Stealing from recent headlines, I choose to call these ways of looking at earnings “alternative facts.”

Technology Earnings

Among the biggest practitioners of this “art” of massaged earnings are technology companies. As a Bloomberg Gadfly article said, “in the headquarters of technology companies, GAAP is becoming an endangered species.”

As of the end of 2015, 80% of technology companies used handpicked profit measures.
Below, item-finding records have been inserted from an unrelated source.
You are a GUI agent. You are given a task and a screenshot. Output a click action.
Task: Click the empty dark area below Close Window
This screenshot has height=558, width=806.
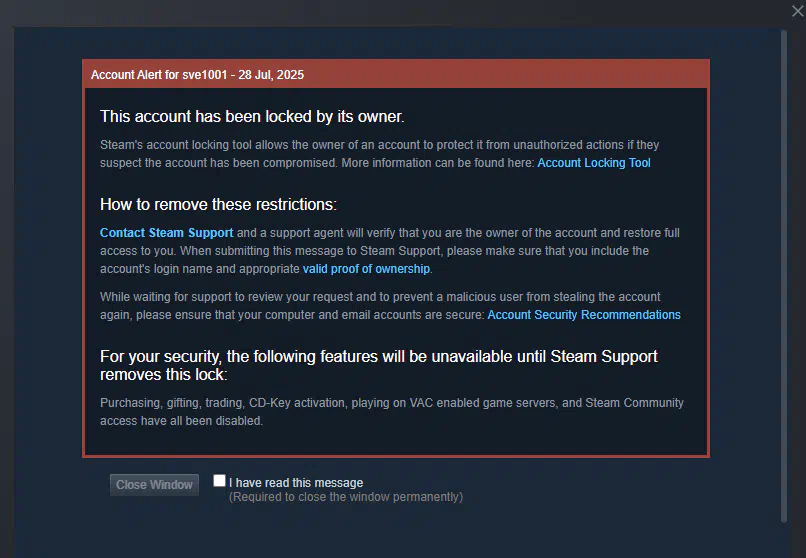pos(154,529)
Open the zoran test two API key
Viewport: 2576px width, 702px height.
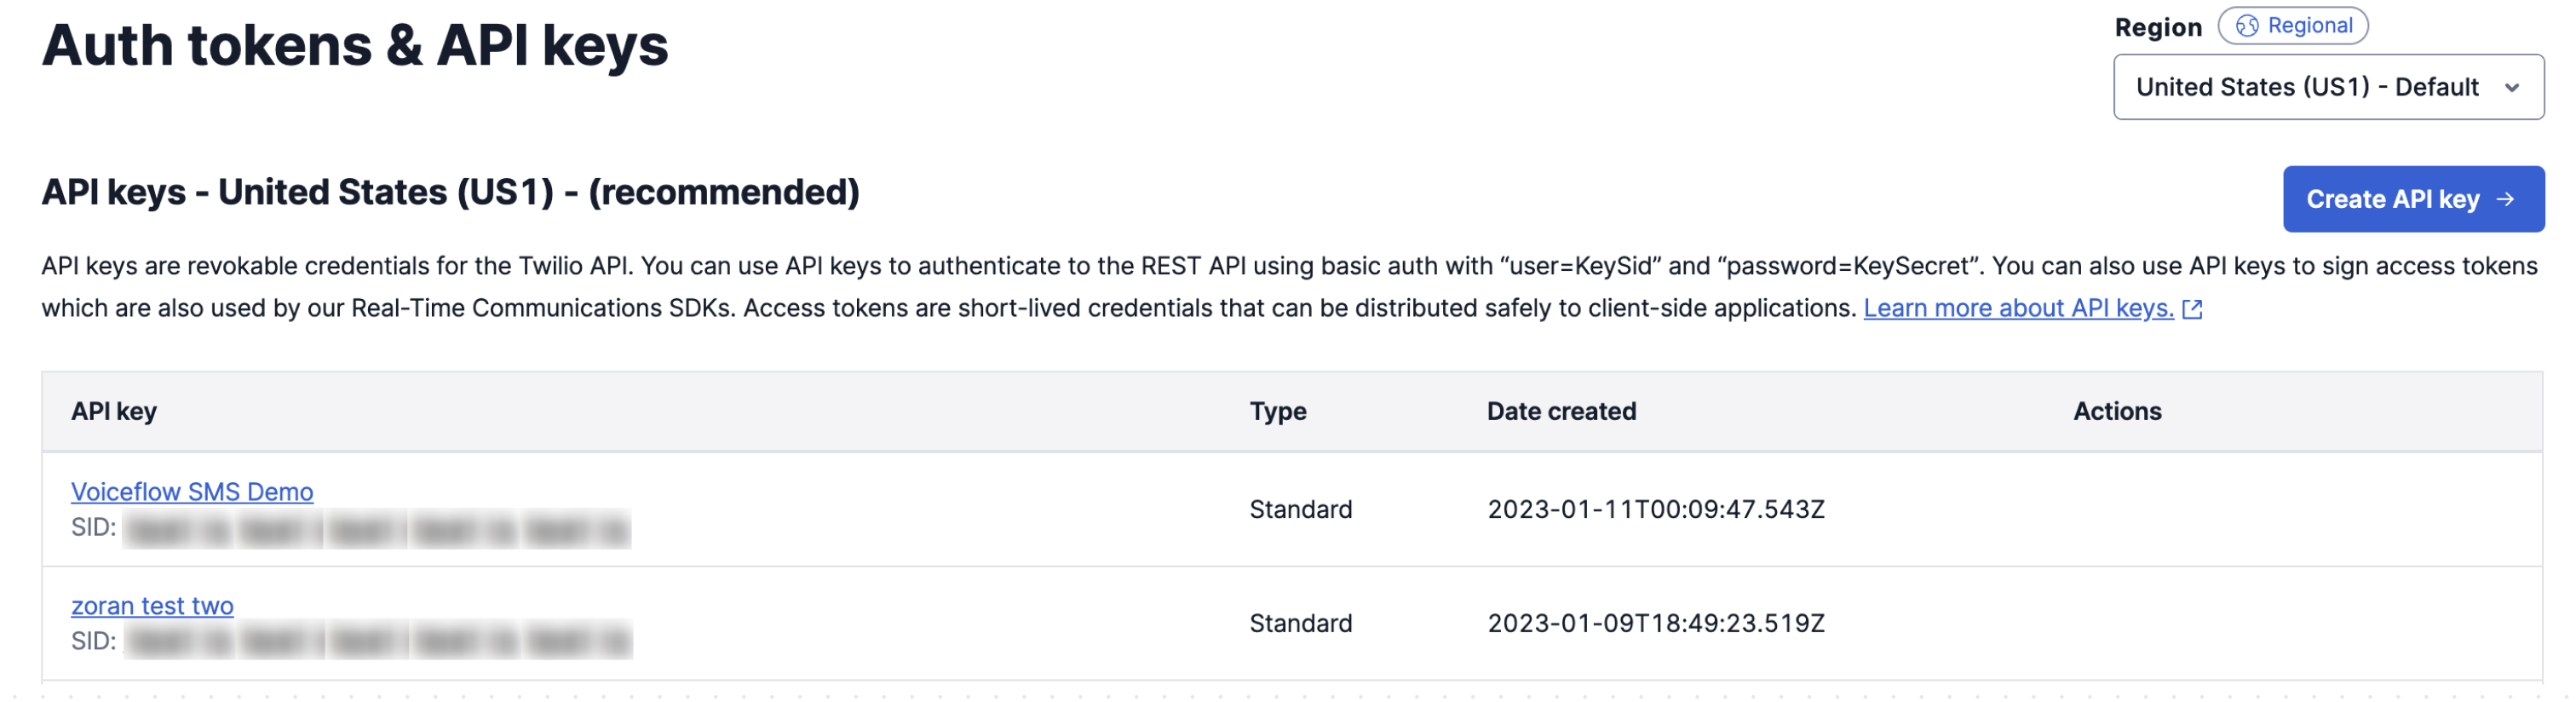[x=152, y=605]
These measures ignore a major cost of doing business for these companies, such as stock-based compensation.

At 70 tech firms looked at by Bloomberg, the annual net income using GAAP of $194 billion was “magically” transformed into a $234 billion figure.

Among the biggest tech users (or is it abusers?) of non-GAAP numbers are: Salesforce.com (NYSE: CRM), Microchip Technology (NASDAQ: MCHP), Twitter (NASDAQ: TWTR) and before its acquisition by Microsoft (NASDAQ: MSFT), LinkedIn.

Salesforce, for example, only looks profitable if one ignores the cost of stock paid to employees.

We’ve gone down this path toward “alternative facts” because executives’ compensation is often tied to presenting the best possible numbers. Present good numbers and the stock roars ahead and the cash register is ringing in the executive’s wallet.

So it is easy to understand why pro forma and other alternative earnings have become so popular.

The Maturity of Some Tech Giants

The Financial Times reported last July that of the U.S. technology companies worth over $100 billion, only Apple (NASDAQ: AAPL) and Amazon.com (NASDAQ: AMZN) do not report non-GAAP numbers.

Since then, other technology companies have made strides toward what I call “real accounting” for technology earnings. These include Facebook (NASDAQ: FB), Netflix (NASDAQ: NFLX) and Alphabet (NASDAQ: GOOG).

To me, this shows the “maturity” of these companies, not having to rely on “gimmicks” to make their results look good to the investing public.

The most recent example of maturity came from Alphabet. It announced in its last quarterly conference call that it would stop presenting a view of its earnings that ignores stock-based compensation costs.

That is huge. Last year, such compensation came to $6.7 billion. Based on 2016 numbers, such a move would have lowered its earnings figure by nearly 20%.

And if Amazon last year had overlooked the $3 billion in stock compensation costs, it would have raised its operating profits by more than 75%.

Stick With the Best

There are some on Wall Street and even in academia that say, in this new era, we need to use new methods of accounting. They say that the old methods are “arcane” and no longer useful.

As someone who has been in the investment business since the 1980s, that scares me.

It sounds a lot like what legendary investor Sir John Templeton called the four most expensive words in the English language: “This time it’s different.”

What in the world is wrong with reporting your actual business expenses?

If companies don’t, why not go all the way and just report earnings before expenses?

My advice to investors in the technology sector is to stick with the best. Say goodbye to the companies with tricky technology earnings and creative accounting. Invest in companies that are not afraid to report their true expenses and earnings.

Apple, Amazon and Alphabet are pretty good places to start.